First Author of Synthetic Biology Paper is a Tan Lab Undergraduate

Michael Chavez, a senior in the Tan Lab, is the first author of a new paper in ACS Synthetic Biology, “Reproducibility of High-Throughput Plate-Reader Experiments in Synthetic Biology.” Chavez, the Biomedical Engineering Department’s 2016 Undergraduate Research Award recipient, co-authored the paper with Jonathan Ho and Cheemeng Tan.

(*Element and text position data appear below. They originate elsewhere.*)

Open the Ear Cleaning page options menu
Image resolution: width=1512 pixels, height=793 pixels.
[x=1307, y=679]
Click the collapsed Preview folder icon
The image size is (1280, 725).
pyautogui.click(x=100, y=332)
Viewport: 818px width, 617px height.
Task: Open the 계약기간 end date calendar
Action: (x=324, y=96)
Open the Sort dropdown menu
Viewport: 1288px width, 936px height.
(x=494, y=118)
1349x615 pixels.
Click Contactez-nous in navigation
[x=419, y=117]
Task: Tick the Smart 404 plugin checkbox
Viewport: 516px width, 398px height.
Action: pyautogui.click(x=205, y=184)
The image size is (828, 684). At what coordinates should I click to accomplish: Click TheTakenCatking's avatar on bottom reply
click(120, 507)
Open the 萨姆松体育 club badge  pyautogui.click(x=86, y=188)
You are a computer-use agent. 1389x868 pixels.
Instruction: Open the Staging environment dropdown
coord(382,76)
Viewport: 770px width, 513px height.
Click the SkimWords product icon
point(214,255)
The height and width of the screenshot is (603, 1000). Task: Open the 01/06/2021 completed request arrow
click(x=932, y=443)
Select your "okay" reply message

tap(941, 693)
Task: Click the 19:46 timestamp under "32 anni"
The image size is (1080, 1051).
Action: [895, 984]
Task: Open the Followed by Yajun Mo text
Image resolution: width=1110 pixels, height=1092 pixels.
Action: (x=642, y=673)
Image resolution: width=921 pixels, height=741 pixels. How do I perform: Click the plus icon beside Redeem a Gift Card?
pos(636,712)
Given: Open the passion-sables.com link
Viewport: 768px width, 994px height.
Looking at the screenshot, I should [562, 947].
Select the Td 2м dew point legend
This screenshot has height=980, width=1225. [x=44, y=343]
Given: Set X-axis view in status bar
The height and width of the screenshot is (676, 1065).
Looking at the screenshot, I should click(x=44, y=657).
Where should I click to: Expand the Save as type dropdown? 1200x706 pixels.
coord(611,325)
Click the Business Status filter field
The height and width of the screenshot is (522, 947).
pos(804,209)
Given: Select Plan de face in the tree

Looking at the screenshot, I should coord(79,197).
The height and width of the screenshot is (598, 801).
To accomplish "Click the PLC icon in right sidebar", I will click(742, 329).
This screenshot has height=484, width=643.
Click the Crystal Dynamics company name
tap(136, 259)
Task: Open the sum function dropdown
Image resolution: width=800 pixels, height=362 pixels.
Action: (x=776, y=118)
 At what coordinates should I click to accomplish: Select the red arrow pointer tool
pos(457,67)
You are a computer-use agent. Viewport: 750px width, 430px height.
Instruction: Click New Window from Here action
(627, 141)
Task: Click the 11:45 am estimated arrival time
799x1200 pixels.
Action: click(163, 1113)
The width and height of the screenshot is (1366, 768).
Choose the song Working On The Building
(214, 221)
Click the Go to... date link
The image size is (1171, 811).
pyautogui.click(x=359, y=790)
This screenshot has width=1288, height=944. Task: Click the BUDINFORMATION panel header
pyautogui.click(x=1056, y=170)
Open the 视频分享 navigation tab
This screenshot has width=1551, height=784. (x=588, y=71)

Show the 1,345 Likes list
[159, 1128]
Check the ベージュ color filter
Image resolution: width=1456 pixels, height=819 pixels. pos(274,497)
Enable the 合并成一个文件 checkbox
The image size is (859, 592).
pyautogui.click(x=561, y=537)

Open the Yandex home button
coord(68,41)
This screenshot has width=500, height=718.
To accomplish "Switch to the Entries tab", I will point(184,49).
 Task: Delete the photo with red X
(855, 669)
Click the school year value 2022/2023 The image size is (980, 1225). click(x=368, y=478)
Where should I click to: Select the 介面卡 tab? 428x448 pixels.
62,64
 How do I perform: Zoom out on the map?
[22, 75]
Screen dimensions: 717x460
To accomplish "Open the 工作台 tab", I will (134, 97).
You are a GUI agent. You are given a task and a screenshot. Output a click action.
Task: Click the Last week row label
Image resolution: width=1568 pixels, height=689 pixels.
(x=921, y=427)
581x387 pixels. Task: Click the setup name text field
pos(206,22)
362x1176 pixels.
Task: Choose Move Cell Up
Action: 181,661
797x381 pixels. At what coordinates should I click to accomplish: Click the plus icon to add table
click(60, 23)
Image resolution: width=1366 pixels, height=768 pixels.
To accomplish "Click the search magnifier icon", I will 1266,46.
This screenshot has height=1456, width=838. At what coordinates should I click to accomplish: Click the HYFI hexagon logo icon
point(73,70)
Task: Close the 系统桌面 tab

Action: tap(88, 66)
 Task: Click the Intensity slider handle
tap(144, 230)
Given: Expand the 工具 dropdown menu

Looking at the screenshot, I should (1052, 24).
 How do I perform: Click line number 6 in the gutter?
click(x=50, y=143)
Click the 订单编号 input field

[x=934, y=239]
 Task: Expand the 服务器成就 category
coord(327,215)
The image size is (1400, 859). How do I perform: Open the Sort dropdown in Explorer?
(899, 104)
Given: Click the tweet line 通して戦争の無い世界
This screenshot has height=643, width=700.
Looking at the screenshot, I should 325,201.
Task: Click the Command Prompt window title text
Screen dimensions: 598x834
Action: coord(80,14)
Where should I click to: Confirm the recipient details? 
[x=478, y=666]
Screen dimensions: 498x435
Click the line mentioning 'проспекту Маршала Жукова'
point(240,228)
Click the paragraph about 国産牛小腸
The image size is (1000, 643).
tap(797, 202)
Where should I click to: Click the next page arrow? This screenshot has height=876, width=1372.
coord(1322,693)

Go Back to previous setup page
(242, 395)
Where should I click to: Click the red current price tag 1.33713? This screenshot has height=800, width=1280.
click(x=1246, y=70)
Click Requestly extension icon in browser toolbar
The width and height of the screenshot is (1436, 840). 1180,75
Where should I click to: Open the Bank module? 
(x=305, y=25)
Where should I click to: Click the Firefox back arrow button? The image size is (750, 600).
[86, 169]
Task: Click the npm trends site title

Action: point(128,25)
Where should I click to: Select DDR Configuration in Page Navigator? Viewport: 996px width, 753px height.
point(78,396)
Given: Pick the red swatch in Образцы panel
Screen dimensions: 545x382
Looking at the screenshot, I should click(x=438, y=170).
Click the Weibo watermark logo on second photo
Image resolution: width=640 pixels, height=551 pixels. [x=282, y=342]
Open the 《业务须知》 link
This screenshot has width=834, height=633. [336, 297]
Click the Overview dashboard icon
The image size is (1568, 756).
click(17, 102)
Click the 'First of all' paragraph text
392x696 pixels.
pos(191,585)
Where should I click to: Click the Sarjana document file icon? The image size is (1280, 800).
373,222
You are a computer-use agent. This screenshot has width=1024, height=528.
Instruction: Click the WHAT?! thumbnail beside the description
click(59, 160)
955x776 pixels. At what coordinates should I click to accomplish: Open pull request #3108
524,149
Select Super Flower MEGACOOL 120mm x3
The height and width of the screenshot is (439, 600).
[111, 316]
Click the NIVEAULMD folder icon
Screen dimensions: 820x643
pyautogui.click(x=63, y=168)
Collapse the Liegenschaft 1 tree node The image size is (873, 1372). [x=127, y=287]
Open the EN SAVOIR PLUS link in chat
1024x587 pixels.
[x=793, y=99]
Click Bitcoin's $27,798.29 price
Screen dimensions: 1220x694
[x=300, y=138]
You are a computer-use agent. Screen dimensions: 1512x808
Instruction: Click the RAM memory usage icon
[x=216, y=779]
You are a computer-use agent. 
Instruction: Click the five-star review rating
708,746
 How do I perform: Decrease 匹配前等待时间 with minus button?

The field of synthetic biology has relied heavily on high-throughput methods, especially plate-readers, for quantification of new biological components. Plate-readers incubate and track many low volume cultures simultaneously, creating larger and more quantitative data sets then traditional culture methods. Despite the ubiquitous use of plate-readers in nearly every publication in synthetic biology, the reporting of the associated protocols remains poor. This lack of protocol reporting and plate-reader assay standardization has drastic, wide-spread effects on the reproducibility of experiments in the field of synthetic biology, contradicting the original goals of the field. The poor reporting of plate-reader assays in synthetic biology presents a stark contrast to the consistent reporting of culture conditions in biology. With the current focus of the NIH on reproducibility of experiments, the reporting of plate-reader assays in synthetic biology needs significant cultural changes.

Tan’s group revealed that ~70% of existing papers do not report the settings of plate-reader assays. Furthermore, those who did report the settings often use fundamentally different ones than others in their field. They then demonstrated the impact of these settings on bacterial growth, gene expression, biofilm formation, response to antibiotics, and performance of synthetic DNA promoters. Their results show that without consistent, accurate reporting and standardization of plate-reader protocols, reproducibility will likely remain low in high-throughput experiments using plate-readers. The work also provides data for the setup of plate-reader protocols for synthetic biology and antibiotic experiments.

“As an engineer working the field of synthetic biology, I find it extremely important that synthetic biological parts work in a predictable and reproducible way. In this way, synthetic biological systems can be engineered a priori like an electrical engineer would design a circuit or a civil engineer would design a building,” said Chavez.

Senior author Cheemeng Tan added, “Our work demonstrates that to achieve a priori design of synthetic biology, the field needs to focus on the environment we impose on the system as much as we focus on its design. My hope is that this paper can be used to create a set of standards that synthetic biologists use in creating and testing new systems.”